Hub and spoke model Ex:
Medicated soap which is 100 per cent handmade is exempt from tax and consumers especially in rural market is attracted by the medical qualities of the soap as natural products appeals to an average Indian.
Medimix in this category is very popular due to all the above qualities and within the reach of a rural customer. There is no compromise on the packaging or appearance or the perfume or colour of the soap.
Their strategy was first target small hotels all over India. A firm decision was taken that Medimix would aggressively market to over 3,000 small hotels all over India, even in small towns. The outcome is even foreign tourists were impressed by the medicated quality of Medimix.
Through the hub model, Medimix is offered in the villages and explaining the local influencer about Medimix as an ayurvedic product. When he is convinced, his customers got convinced. In fact penetration of medimix in south is about 80% which is much higher than Hindustan unilever’s “Haman”.
Distribution network of coca cola is effective in reaching the rural market. It has a ‘hub and spoke’ distribution system which helps in gaining access to the small places. Increasing the reach by providing inexpensive ice-boxes to small retailers and distributors in rural areas as it can be a substitute for electricity which is not available 24 hrs in rural areas.
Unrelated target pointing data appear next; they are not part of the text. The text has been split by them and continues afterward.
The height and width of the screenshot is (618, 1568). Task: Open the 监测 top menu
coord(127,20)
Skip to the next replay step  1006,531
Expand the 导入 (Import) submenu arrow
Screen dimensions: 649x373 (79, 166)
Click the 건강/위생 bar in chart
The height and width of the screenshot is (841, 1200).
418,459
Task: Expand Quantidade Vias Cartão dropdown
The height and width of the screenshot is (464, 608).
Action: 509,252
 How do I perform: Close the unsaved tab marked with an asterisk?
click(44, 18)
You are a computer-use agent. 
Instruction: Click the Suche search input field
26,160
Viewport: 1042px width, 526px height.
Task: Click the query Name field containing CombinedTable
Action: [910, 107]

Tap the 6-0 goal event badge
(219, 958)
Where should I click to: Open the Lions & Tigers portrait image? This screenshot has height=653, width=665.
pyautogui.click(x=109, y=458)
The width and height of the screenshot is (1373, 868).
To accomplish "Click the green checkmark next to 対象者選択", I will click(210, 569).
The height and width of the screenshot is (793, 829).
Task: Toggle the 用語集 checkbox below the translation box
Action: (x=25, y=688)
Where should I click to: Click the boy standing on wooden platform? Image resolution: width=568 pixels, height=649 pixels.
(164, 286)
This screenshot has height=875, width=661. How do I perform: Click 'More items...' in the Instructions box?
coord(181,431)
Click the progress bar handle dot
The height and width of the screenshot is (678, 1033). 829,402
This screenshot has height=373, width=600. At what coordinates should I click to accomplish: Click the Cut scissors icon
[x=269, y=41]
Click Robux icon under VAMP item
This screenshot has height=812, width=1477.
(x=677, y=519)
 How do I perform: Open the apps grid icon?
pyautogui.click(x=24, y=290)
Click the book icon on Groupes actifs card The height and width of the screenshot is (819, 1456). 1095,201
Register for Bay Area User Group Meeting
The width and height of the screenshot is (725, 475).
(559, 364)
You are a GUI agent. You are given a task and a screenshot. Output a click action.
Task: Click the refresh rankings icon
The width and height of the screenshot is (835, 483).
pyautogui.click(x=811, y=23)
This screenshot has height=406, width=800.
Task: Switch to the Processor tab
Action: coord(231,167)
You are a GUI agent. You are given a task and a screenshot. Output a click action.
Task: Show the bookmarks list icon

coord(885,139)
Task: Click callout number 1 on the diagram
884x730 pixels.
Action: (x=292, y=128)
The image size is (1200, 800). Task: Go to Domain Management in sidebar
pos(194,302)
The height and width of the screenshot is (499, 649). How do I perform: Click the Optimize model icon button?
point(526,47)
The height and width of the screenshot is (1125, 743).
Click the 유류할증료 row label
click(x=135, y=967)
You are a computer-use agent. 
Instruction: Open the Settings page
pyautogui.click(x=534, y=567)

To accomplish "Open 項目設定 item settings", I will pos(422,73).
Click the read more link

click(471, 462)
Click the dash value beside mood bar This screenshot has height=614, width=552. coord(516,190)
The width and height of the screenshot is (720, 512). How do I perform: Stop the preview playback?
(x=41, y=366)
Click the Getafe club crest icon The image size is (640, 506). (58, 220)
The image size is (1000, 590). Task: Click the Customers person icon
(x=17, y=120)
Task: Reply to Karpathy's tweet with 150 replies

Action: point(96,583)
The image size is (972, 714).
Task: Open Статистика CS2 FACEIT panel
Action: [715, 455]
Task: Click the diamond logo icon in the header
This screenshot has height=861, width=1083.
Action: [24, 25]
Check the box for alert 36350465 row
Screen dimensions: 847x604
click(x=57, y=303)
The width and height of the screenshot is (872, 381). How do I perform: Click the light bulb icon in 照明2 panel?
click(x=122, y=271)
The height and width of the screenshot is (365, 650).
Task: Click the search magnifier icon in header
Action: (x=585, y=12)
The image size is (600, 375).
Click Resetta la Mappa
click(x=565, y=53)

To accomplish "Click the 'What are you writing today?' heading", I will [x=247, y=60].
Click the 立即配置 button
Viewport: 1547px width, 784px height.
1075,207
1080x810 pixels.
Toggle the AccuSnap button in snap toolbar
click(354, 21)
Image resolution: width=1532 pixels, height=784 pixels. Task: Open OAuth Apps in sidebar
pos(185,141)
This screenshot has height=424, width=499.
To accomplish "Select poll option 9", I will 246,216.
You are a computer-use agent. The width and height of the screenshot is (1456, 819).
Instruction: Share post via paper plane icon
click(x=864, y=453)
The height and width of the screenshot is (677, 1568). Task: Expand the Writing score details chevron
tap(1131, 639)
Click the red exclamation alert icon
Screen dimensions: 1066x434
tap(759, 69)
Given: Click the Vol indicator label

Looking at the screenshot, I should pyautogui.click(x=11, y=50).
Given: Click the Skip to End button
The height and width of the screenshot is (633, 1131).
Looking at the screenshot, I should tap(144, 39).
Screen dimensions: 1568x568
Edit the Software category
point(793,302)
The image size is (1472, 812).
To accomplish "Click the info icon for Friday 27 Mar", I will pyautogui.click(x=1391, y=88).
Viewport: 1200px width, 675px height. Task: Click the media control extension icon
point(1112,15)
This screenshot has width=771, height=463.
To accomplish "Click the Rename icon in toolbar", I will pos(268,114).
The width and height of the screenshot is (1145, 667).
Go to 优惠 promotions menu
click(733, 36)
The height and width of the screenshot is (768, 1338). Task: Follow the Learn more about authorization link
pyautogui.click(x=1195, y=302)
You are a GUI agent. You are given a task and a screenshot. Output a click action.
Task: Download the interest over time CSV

Improvements & Future Scope :
Increasing urbanisation in reference to lifestyle, habits, etc. has given opportunity to the companies to enter into the rural market with a purpose to maximise the market reach and to realise the untapped potential.
Making small size packets or sachets and popularizing the brand with the help of opinion leaders facilitate in serving the rural market. As people can afford these packets of small sizes having lesser price. This requires sales force to be trained to win the confidence of opinkion leaders. This strategy is already in use by a number of FMCG companies like HUL, Marico etc.
Rural consumers can be reached through innovative media. Apart from radio and television which are the conventional media others like horse cart, bullock cart and wall writing can effectively convey the message.
Some of the strategies to tap the opportunities in the rural market are:
- Build fair price shops i.e. having tie ups with public distribution system.
- Develop rural shopping malls that act as a two way supply chain. While selling goods to the farmers and also buy their farm produce.
- Use mixture of retailers and wholesalers to reach every nook and cranny of rural market.
- Grow ‘rural malls’ and ‘self help groups’ to push product into core rural market.